Butler, Judith. 2004. Precarious Life: The Powers of Mourning and Violence, London, New York: Verso.

D’Agata, Antoine. 2018. Acéphale. Paris: Studio Vortex.

–––. 2019. STASIS. Paris: Studio Vortex.

Lacan, Jacques 1998 (1973). The Four Fundamental Concepts of Psycho-analysis: Seminar Jacques Lacan XI, ed. Jacques-Alain Miller, trans. Alan Sheridan. New York, London: W. W. Norton.

Merleau-Ponty, Maurice. 1968 (1964). The Visible and the Invisible, ed. Claude Lefort, trans. Alphonso Lingis. Evanston: Northwestern University Press.

Parks, Lisa. 2014. “Drones, Infrared Imagery, and Body Heat,” International Journal of Communication, vol. 8 “Media, Hot and Cold,” ed. Dylan Mulvin and Jonathan Sterne.
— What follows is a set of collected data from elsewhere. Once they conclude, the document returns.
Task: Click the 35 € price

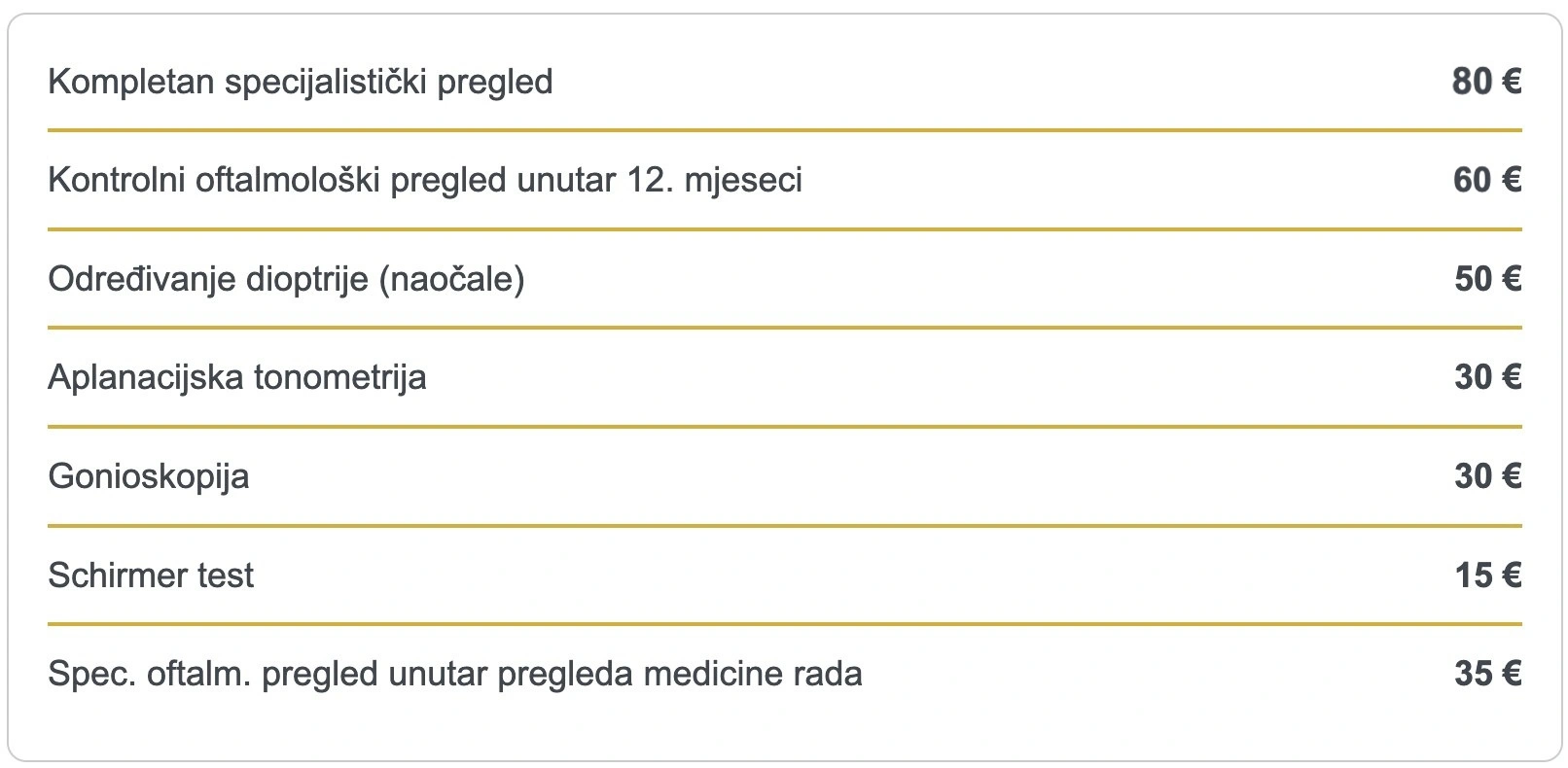Action: click(1486, 675)
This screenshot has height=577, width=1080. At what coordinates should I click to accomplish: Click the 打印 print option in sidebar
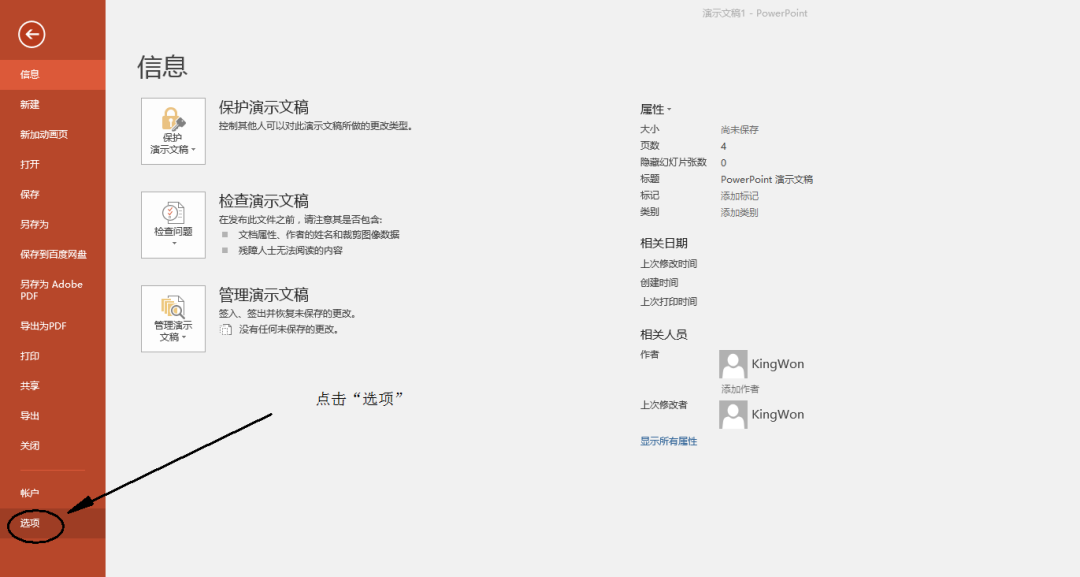point(30,355)
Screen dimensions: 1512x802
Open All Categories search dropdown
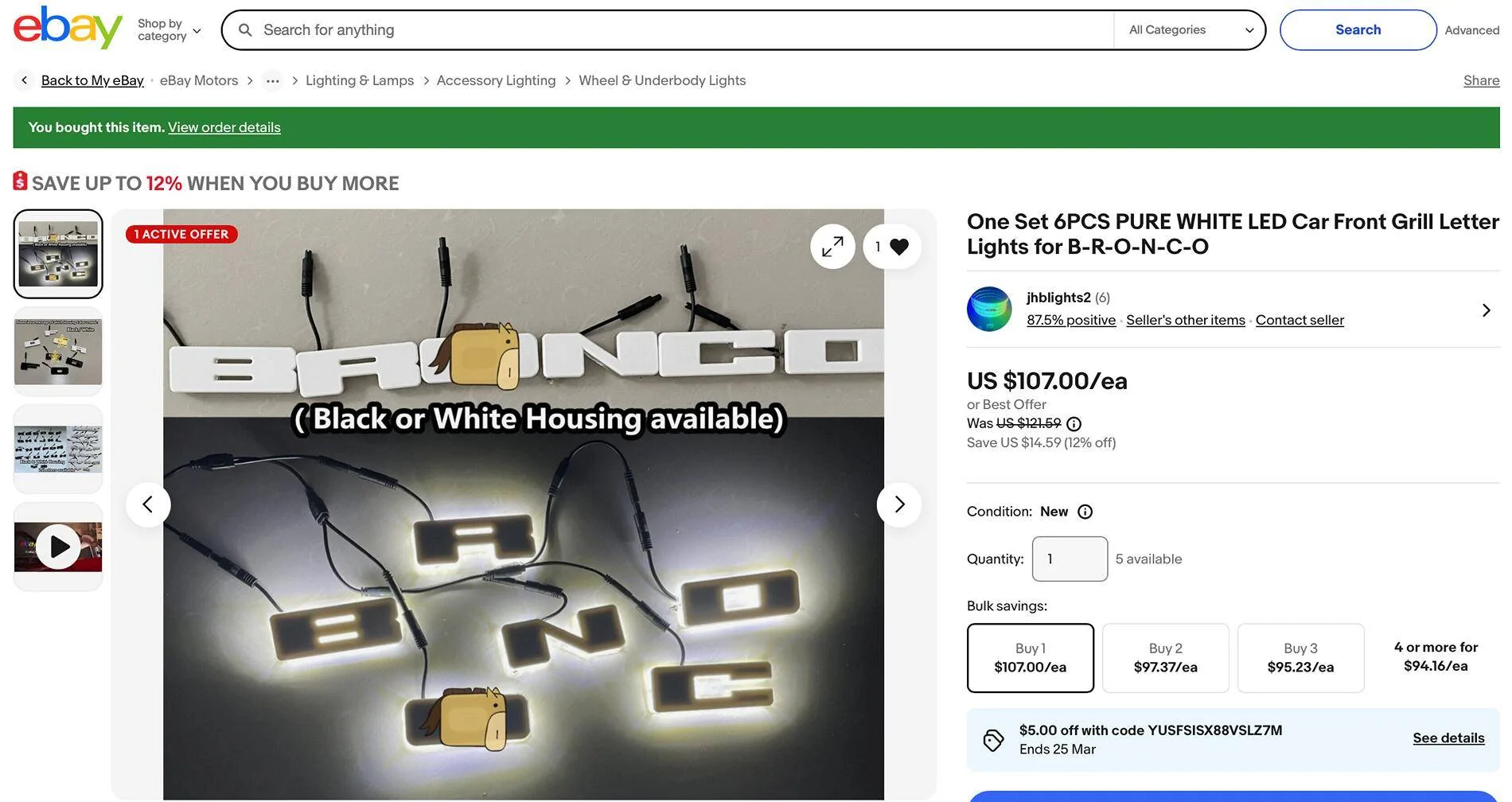1190,30
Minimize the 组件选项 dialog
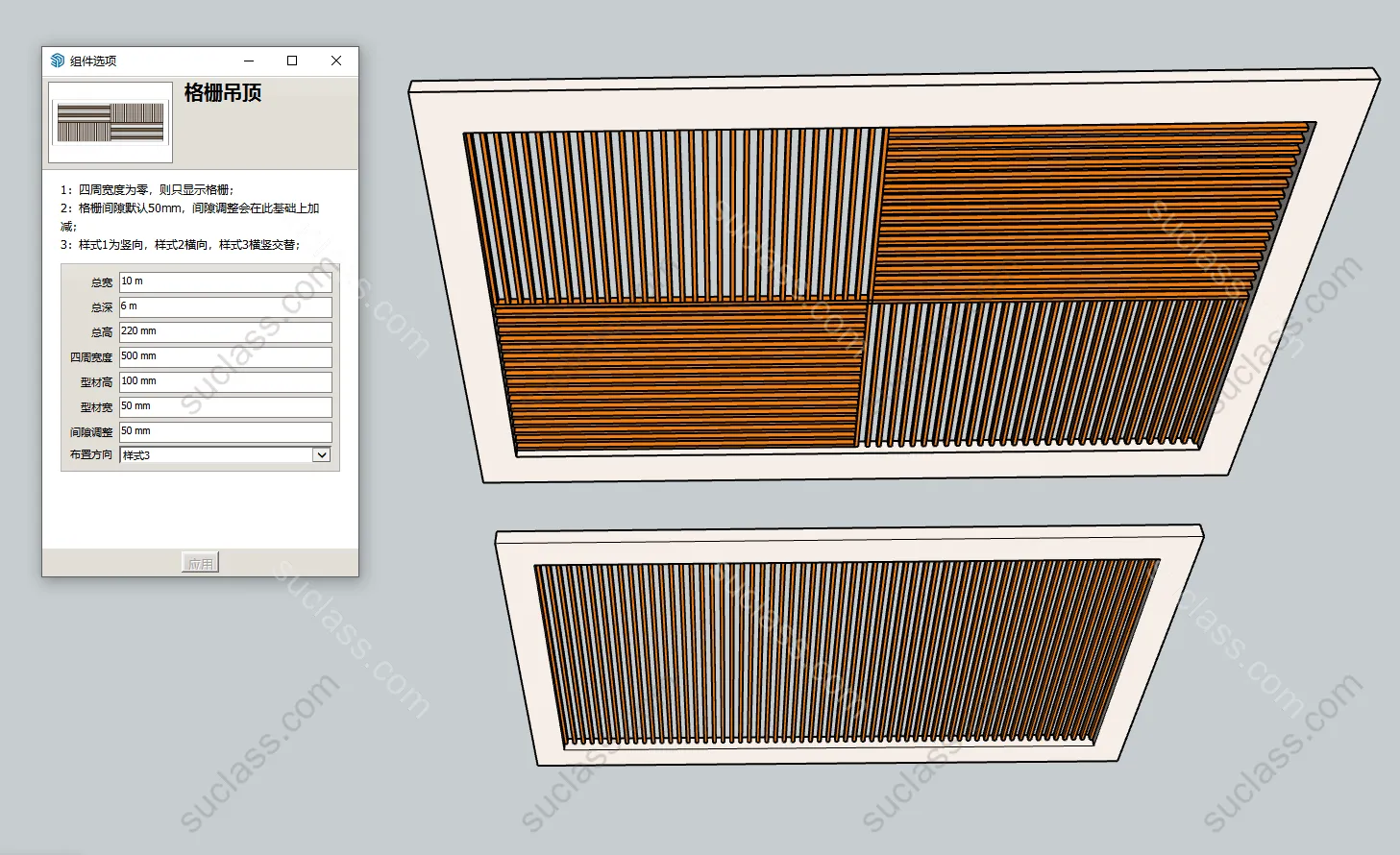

Ring, Francis J., Jones, Brian F. 2013. “Historical Development of Thermometry and Thermal Imaging in Medicine,” In Medical Infrared Imaging. Principles and Practices, ed. Diakides, Mary, Bronzino, Joseph D., Peterson, Donald R.  London, New York: CRC Press.

Starosielski, Nicole. 2019. “Thermal Violence: Heat Rays, Sweatboxes and the Politics of Exposure,” Culture Machine, vol. 17 “Thermal Objects,” ed. Elena Beregow.

Vollmer, Michael, Klaus-Peter Möllmann. 2010. Infrared Thermal Imaging: Fundamentals, Research and Applications, Weinheim: Wiley-VCH.